India’s macroeco fundamentals intact; stand out amongst emerging markets: ICICI Pru

In an interview to CNBC-TV18's Nimesh Shah, George Joseph, Fund Manager at ICICI Prudential Mgmt spoke about the factors driving the markets and how Indian markets are positioned in comparison to emerging markets.

In an interview to CNBC-TV18's Nimesh Shah, George Joseph, Fund Manager at ICICI Prudential Mgmt spoke about the factors driving the markets and how Indian markets are positioned in comparison to emerging markets.

Below is the transcript of the interview.

Q: What are your views on Indian equity markets?

A: There is lot of liquidity which is driving the markets. If you look at the macroeconomic fundamentals, they are pretty intact for India. Within the emerging markets if you look, India stands out in terms of low interest rates at this point in time. We are at the bottom of the economic cycle and we have a very good macro demographics. So, all this is very supportive from a 3-5 year timeframe. We are very constructive on equity markets?

Q: From a near term point of view are you worried about valuations because all hope of earnings will revive, that has still not played out as what the street was expecting. In that scenario, do you think valuations are looking stretched and there could be a decent correction at least in the near term?

A: If you look from domestic stand point, I don't see any reason why market should correct because the structural factors in terms of physical assets to financial assets, the money is moving very clearly. Even mutual fund inflows are at a record high every month and we see that all other asset classes are also now participating. If you look at gold, even bonds bigger amount of rally has already happened. If you look at real estate, these are the assets from where the money is moving to equities. We think that that is structural and it will continue for many years.

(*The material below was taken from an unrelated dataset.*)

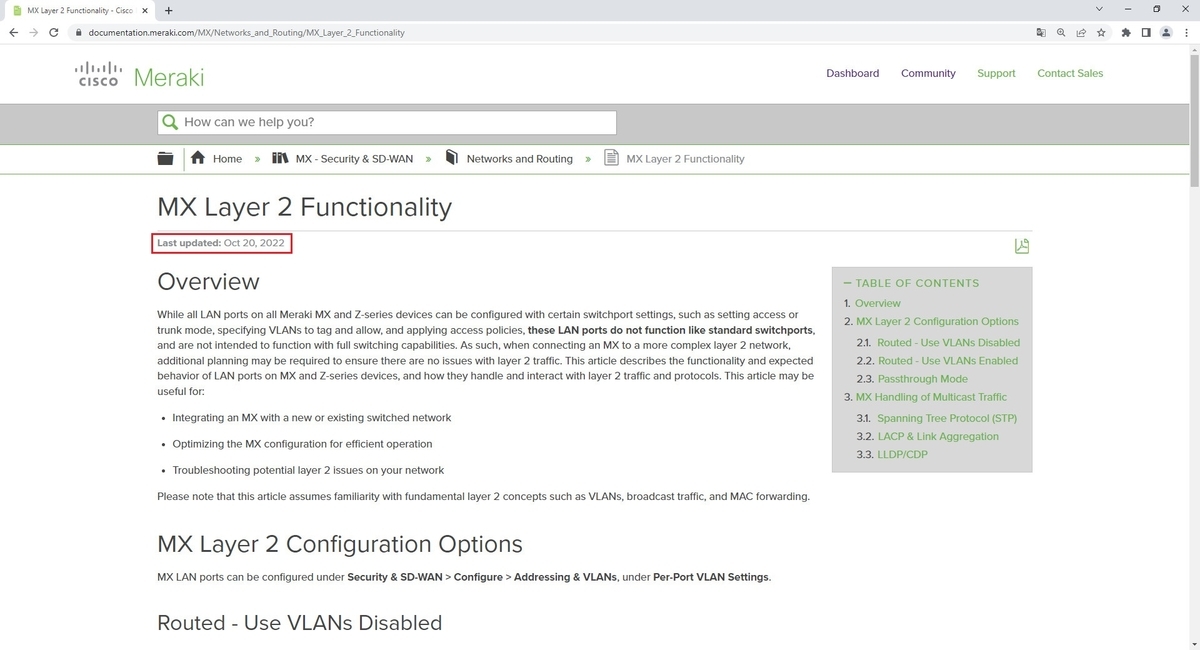Collapse the Table of Contents panel
The height and width of the screenshot is (650, 1200).
pos(847,283)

Second part is if you look at from the near term perspective the valuations look stretched from a PE stand point but what we have learnt is that over a long period of time if you look at markets on the cyclical bottoms, you have to look at more to do with price to book.

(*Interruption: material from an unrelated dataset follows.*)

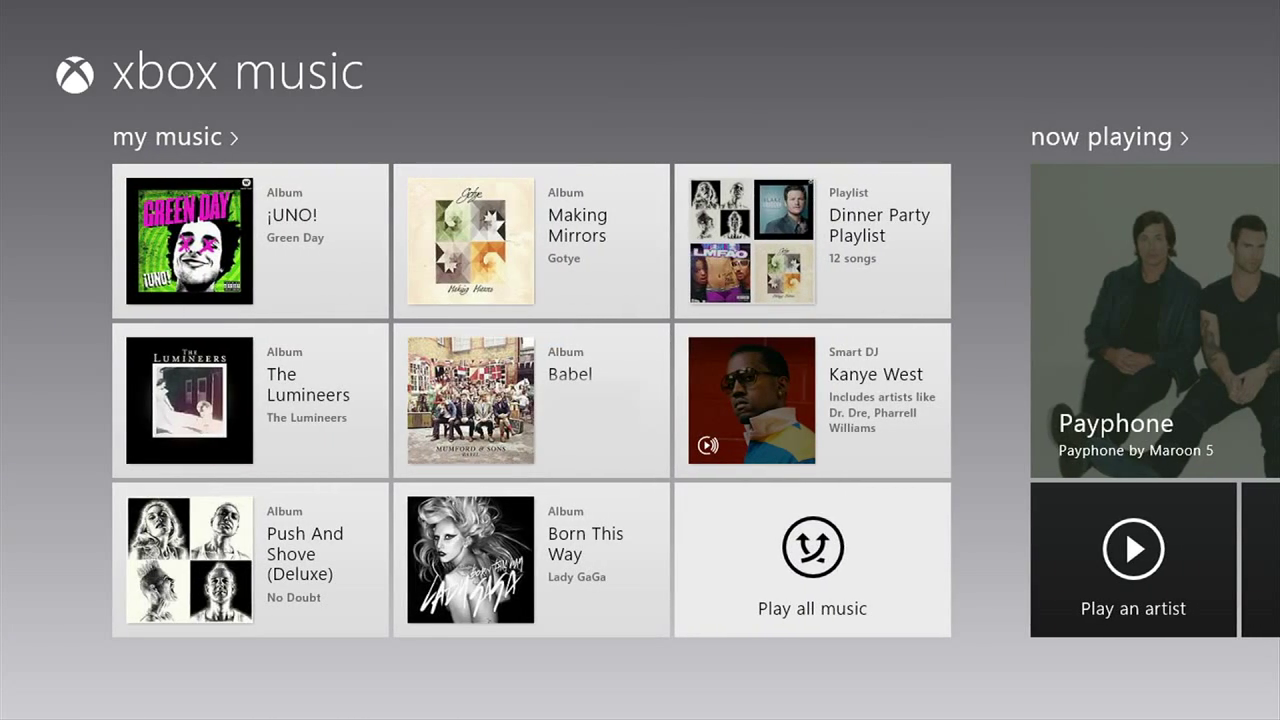Open the Making Mirrors album cover
The width and height of the screenshot is (1280, 720).
(x=470, y=241)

On a price to book basis markets are reasonably valued and it is like at 2003 levels and that is where we are much more constructive on equity markets on a 3-5 years basis. Near term global uncertainties can change the valuation, change the prices but that is not something which we are concerned about.

Q: I was looking at one of the largest fund that you managed which is the ICICI Prudential Long Equity Fund and interestingly the top three or five stocks largely comes from IT and pharmaceutical. I know you can’t talk about individual stocks, but largely that is where there is too much of negative sentiment towards both these sectors right now, is this a value buy or you think structurally things are changing for them to do well over the next few years?

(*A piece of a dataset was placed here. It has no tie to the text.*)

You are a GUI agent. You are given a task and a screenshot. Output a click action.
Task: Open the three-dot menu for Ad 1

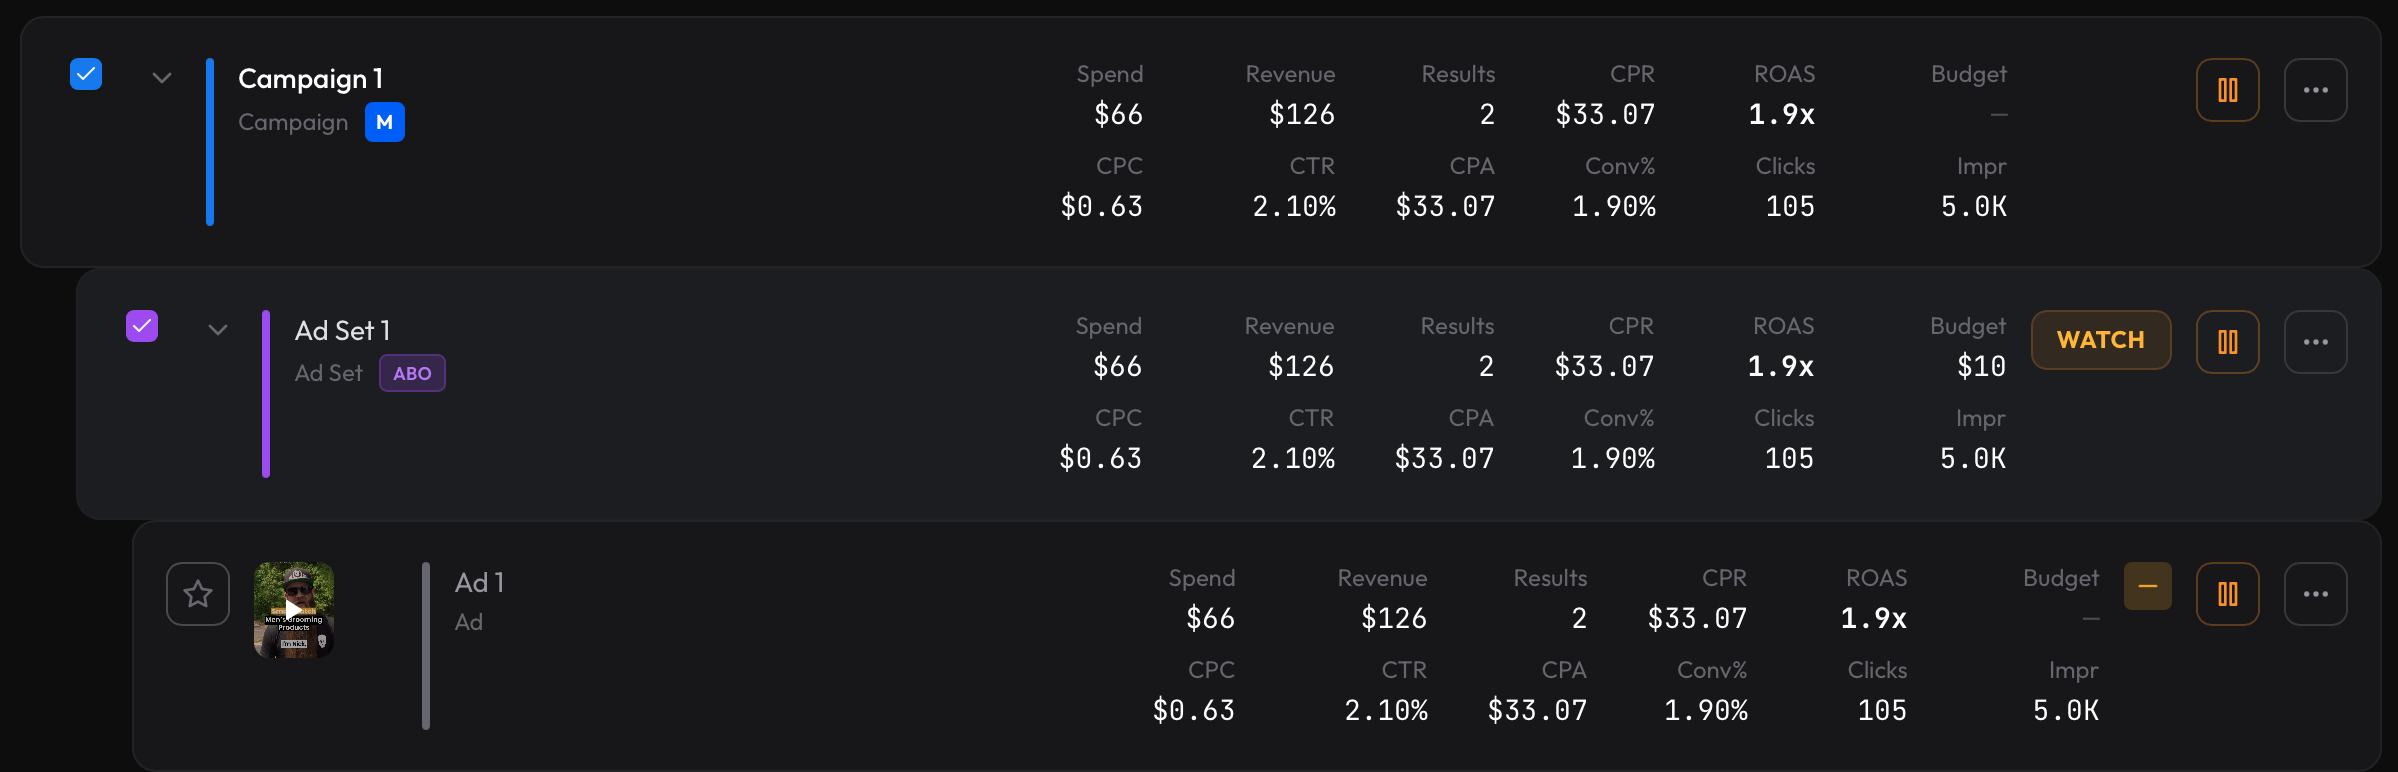(2315, 594)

A: Generally what we do is that as a part of when I look at funds, when I look at markets, there are three parts. You have a defensive basket, you have a domestic cyclical basket, and a global cyclical basket. I am very much in favour of the domestic cyclical basket from three to five years standpoint. However, from near-term point of view, when you look at the valuation of pharmaceutical and IT, it looks pretty attractive, especially IT sector is looking very interesting. If the growth comes back in the sector, as the BFSI segment starts doing well in US, you will see the growth coming back to the sector.

Many other sectors are also out of the woods compared to the last three years like energy is out of the woods and manufacturing has started doing well. Large economies doing well which is North America where all the IT companies are focused on. So, we think that IT sector is a good value buy from a three to five years point of timeframe. So, you need to have the complexion of some export basket in your portfolio, you need to have domestic cyclical in your portfolio and also some global cyclicals in your portfolio.

Q: Looking at your largecap fund and interestingly there are no oil and gas stocks in that portfolio, at least in the top 10 whether it is HPCL, BPCL, IOC , or for that matter Reliance which is rallied pretty hard in the last few months. What is the broad view on that space, I know you can’t talk on stocks but broadly on the oil and gas space you think there is still money to be made or you will be averse of that sector?

A: There are a few stocks what we have in that sector in the portfolio. It might not be in the top 10 but we have exposure. Some of the oil marketing companies which we think there are more legroom for these companies to grow on next three to five years’ timeframe and we like some of the gas utility companies as well because structurally we think these two will do extremely well compared to a pure downstream company or upstream company.

Q: Given that there is going to be consolidation and pricing power is likely to be back for some of these players, is this a good time to bet on the telecoms or you think there is still pain as far as the pricing is concerned for telecom players.

A: As a house we believe that telecom is a space you have to be in for the next many years because if you see global counterparts, their market caps are so huge and India being a growing country and where the data is now just started to catch up, we think there is a long way to go for the telecom companies. Structurally we are bullish on telecom companies.